*DÉFI A*:
Dans le texte sur la dégustation de vins, quel prix est indiqué pour le cabernet sauvignon Prediville Reserve ?
____ TEXTE À LIRE
On a terminé cette vague avec le cabernet sauvignon Tasya’s Reserve 2010 de Grace Vineyards, directement ramené de la boutique du domaine à Shanghai. Initialement, il est ressorti comme un cabernet de belle facture, bien fait, mais sans nécessairement être distinctif. Toutefois, c’est le verre qui restait dans la bouteille et que j’ai bu 3 jours plus tard qui m’a le plus impressionné. Le vin s’était ouvert considérablement et est passé de cabernet correct (mais sans plus) à un beau rouge de facture classique, avec les tanins bien intégrés et offrant une longueur impressionnante. On est ici en face d’un exemple probant qui montre que ce n’est qu’une question de temps avant que la Chine réussisse à assembler à la fois les bons cépages avec les bons terroirs et la bonne main d’oeuvre. Lorsque ça sera fait, je suis persuadé que les vins qui y seront produits en surprendront plusieurs.

Le dernier service, composé de trois vins du millésime 2002, a aussi été tout en contrastes. Le Movia Veliko Brda 2002, produit dans un domaine à cheval entre la Slovénie et l’Italie, a brillé. Tanins fondus, nez expressif, encore une bonne dose de fruits: tout y était. En plus, pour un prix quand même raisonnable de 39$, elle aura fière allure sous le sapin ou sur une table à Noël. Le Montus Prestige 2002 était quant à lui un monstre de concentration et commencera à se révéler dans les 5-10 prochaines années. Pour l’instant, il est difficile d’approche et en met littéralement plein la gueule, au point de manquer de finesse et de cohésion. Il se replacera sans doute mais si vous en avez en cave, laissez-les filer quelques années. Finalement, le cabernet sauvignon Prediville Reserve en a déçu plusieurs. Il était certes bon, à point et avait intégré son bois, mais pour 80$? Presque tous lui ont préféré le Slovène pour la moitié du prix…

En guise de dessert, un superbe porto Colheita 1986 de Niepoort, qui avait une couleur ambrée très pâle, au point où plusieurs ont pensé que c’était un porto blanc qui avait vieilli. Au final, il s’agit d’une très belle expérience puisqu’il est assez rare de mettre la main sur une bouteille de cet âge (il n’en reste d’ailleurs plus à la SAQ).
________
____ DONNÉES FOURNIES
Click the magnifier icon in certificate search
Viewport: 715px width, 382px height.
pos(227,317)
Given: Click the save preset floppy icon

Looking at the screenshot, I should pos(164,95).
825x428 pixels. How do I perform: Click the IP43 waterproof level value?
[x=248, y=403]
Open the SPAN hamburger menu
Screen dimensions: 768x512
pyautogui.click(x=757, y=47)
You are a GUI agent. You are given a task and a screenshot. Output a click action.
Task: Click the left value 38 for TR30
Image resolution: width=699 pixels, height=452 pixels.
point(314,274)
________
____ DONNÉES FOURNIES
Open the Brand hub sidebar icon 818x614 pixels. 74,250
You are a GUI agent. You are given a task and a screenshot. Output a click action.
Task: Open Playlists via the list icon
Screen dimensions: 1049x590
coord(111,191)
________
*DÉFI B*:
Parmi les lignes de données, recopiez celles qui vont de la ligne contenant « 825x428 pixels. How » à la ligne contenant « point(314,274) », bornes comprises, en substituant « Screen resolution » à « Image resolution » sans rien changer d'autre.

*RÉPONSE RÉDIGÉE A*:
80 $

*RÉPONSE RÉDIGÉE B*:
825x428 pixels. How do I perform: Click the IP43 waterproof level value?
[x=248, y=403]
Open the SPAN hamburger menu
Screen dimensions: 768x512
pyautogui.click(x=757, y=47)
You are a GUI agent. You are given a task and a screenshot. Output a click action.
Task: Click the left value 38 for TR30
Screen resolution: width=699 pixels, height=452 pixels.
point(314,274)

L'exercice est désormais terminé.